YOUR OBJECTIVE — The answer must be every entry, given again word for word.
——
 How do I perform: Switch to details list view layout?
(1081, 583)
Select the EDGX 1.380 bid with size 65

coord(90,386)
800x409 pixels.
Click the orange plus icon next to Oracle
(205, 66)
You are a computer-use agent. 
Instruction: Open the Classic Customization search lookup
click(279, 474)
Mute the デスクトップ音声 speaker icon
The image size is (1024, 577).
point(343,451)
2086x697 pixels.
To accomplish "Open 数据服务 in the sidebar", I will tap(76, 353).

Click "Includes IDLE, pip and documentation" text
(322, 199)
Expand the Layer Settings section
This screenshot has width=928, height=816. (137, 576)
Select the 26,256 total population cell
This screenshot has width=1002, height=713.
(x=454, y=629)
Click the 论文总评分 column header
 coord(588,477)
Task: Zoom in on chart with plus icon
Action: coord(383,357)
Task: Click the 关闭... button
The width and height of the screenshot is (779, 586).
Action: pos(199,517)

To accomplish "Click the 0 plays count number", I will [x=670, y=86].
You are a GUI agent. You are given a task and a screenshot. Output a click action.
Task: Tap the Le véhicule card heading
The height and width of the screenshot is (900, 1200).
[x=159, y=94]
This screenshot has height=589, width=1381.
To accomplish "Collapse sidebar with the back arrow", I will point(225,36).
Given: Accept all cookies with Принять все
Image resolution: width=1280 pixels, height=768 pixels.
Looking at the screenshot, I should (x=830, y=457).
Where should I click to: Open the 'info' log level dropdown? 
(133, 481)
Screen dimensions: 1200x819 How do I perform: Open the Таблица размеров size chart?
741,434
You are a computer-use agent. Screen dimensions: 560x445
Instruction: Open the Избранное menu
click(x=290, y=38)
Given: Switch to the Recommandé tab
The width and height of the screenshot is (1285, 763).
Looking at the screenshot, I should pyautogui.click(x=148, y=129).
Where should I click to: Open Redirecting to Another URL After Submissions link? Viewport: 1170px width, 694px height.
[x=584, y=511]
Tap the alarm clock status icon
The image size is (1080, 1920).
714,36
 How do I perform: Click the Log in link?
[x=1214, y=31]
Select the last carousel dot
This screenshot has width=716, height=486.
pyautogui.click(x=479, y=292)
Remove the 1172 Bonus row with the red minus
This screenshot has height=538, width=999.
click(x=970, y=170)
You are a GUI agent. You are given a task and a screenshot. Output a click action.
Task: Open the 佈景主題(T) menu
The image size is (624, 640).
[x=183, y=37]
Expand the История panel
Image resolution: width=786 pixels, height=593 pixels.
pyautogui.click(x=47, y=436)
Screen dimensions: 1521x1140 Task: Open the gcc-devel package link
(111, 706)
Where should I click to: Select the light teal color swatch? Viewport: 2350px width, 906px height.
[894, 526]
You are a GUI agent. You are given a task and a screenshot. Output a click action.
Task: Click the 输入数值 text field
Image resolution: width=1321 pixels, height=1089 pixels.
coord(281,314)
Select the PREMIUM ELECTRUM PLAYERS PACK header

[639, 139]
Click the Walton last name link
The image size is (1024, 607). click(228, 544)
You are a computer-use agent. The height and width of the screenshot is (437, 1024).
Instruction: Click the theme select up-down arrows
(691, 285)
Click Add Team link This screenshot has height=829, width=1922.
——
TASK RESPONSE —
 How do I perform: Switch to details list view layout?
(1081, 583)
Select the EDGX 1.380 bid with size 65

coord(90,386)
800x409 pixels.
Click the orange plus icon next to Oracle
(205, 66)
You are a computer-use agent. 
Instruction: Open the Classic Customization search lookup
click(279, 474)
Mute the デスクトップ音声 speaker icon
The image size is (1024, 577).
point(343,451)
2086x697 pixels.
To accomplish "Open 数据服务 in the sidebar", I will tap(76, 353).

Click "Includes IDLE, pip and documentation" text
(322, 199)
Expand the Layer Settings section
This screenshot has width=928, height=816. (137, 576)
Select the 26,256 total population cell
This screenshot has width=1002, height=713.
(x=454, y=629)
Click the 论文总评分 column header
 coord(588,477)
Task: Zoom in on chart with plus icon
Action: coord(383,357)
Task: Click the 关闭... button
The width and height of the screenshot is (779, 586).
Action: pos(199,517)

To accomplish "Click the 0 plays count number", I will [x=670, y=86].
You are a GUI agent. You are given a task and a screenshot. Output a click action.
Task: Tap the Le véhicule card heading
The height and width of the screenshot is (900, 1200).
[x=159, y=94]
This screenshot has height=589, width=1381.
To accomplish "Collapse sidebar with the back arrow", I will point(225,36).
Given: Accept all cookies with Принять все
Image resolution: width=1280 pixels, height=768 pixels.
Looking at the screenshot, I should (x=830, y=457).
Where should I click to: Open the 'info' log level dropdown? 
(133, 481)
Screen dimensions: 1200x819 How do I perform: Open the Таблица размеров size chart?
741,434
You are a computer-use agent. Screen dimensions: 560x445
Instruction: Open the Избранное menu
click(x=290, y=38)
Given: Switch to the Recommandé tab
The width and height of the screenshot is (1285, 763).
Looking at the screenshot, I should pyautogui.click(x=148, y=129).
Where should I click to: Open Redirecting to Another URL After Submissions link? Viewport: 1170px width, 694px height.
[x=584, y=511]
Tap the alarm clock status icon
The image size is (1080, 1920).
714,36
 How do I perform: Click the Log in link?
[x=1214, y=31]
Select the last carousel dot
This screenshot has width=716, height=486.
pyautogui.click(x=479, y=292)
Remove the 1172 Bonus row with the red minus
This screenshot has height=538, width=999.
click(x=970, y=170)
You are a GUI agent. You are given a task and a screenshot. Output a click action.
Task: Open the 佈景主題(T) menu
The image size is (624, 640).
[x=183, y=37]
Expand the История panel
Image resolution: width=786 pixels, height=593 pixels.
pyautogui.click(x=47, y=436)
Screen dimensions: 1521x1140 Task: Open the gcc-devel package link
(111, 706)
Where should I click to: Select the light teal color swatch? Viewport: 2350px width, 906px height.
[894, 526]
You are a GUI agent. You are given a task and a screenshot. Output a click action.
Task: Click the 输入数值 text field
Image resolution: width=1321 pixels, height=1089 pixels.
coord(281,314)
Select the PREMIUM ELECTRUM PLAYERS PACK header

[639, 139]
Click the Walton last name link
The image size is (1024, 607). click(228, 544)
You are a computer-use agent. The height and width of the screenshot is (437, 1024).
Instruction: Click the theme select up-down arrows
(691, 285)
Click Add Team link This screenshot has height=829, width=1922.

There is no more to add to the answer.